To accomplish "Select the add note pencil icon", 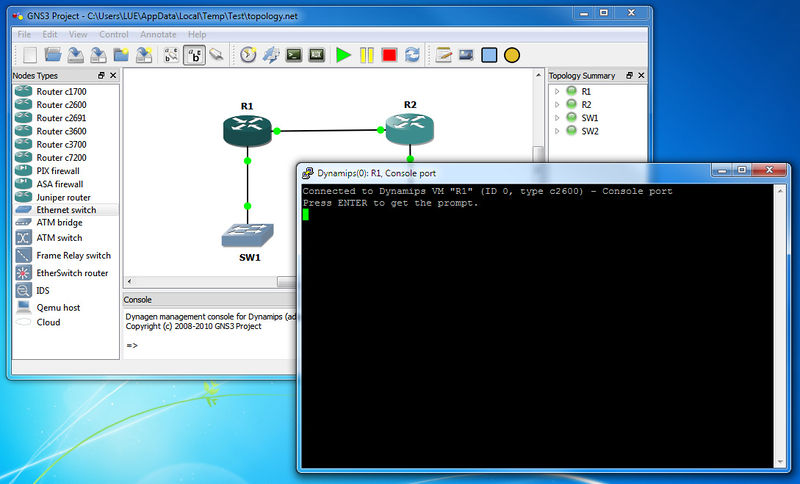I will pyautogui.click(x=443, y=55).
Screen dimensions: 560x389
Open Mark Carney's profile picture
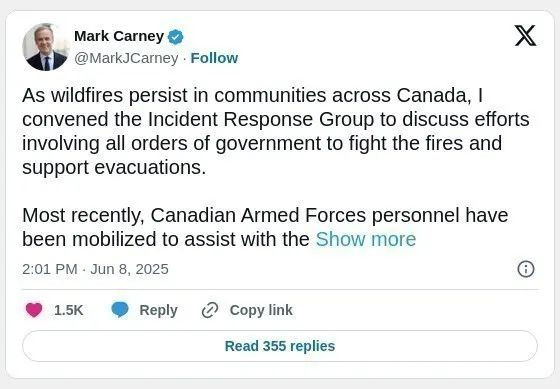point(45,47)
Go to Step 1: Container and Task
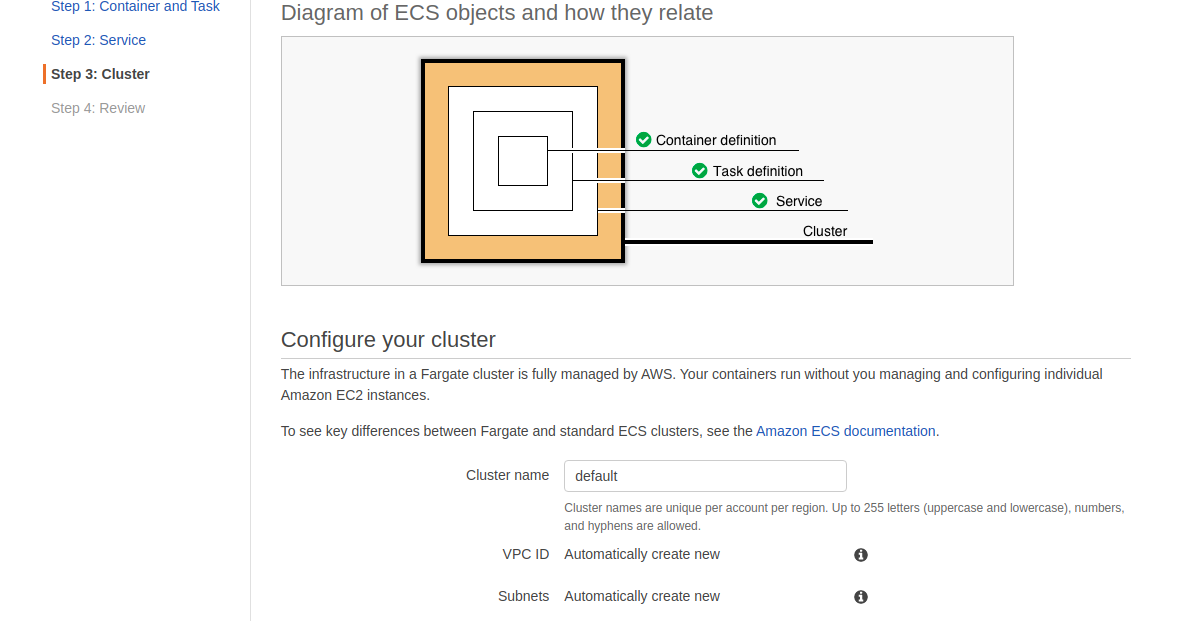Image resolution: width=1199 pixels, height=621 pixels. pyautogui.click(x=135, y=6)
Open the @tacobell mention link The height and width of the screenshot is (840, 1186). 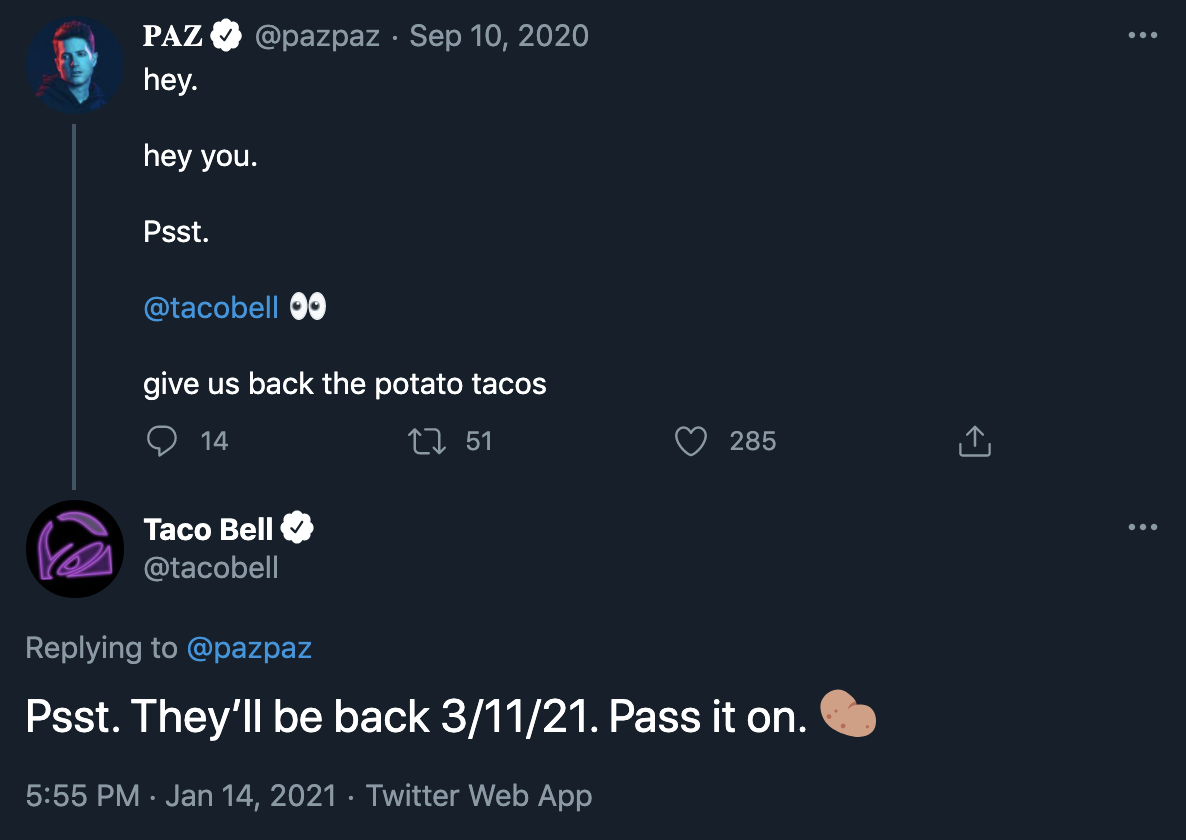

Work instructions → Write out, word for word, only the lines from the one containing "Open Mark Carney's profile picture" to the end of the data above; the pictures stay out.

Exercise solution →
Open Mark Carney's profile picture
point(45,47)
Go to Step 1: Container and Task
Image resolution: width=1199 pixels, height=621 pixels. pyautogui.click(x=135, y=6)
Open the @tacobell mention link The height and width of the screenshot is (840, 1186). 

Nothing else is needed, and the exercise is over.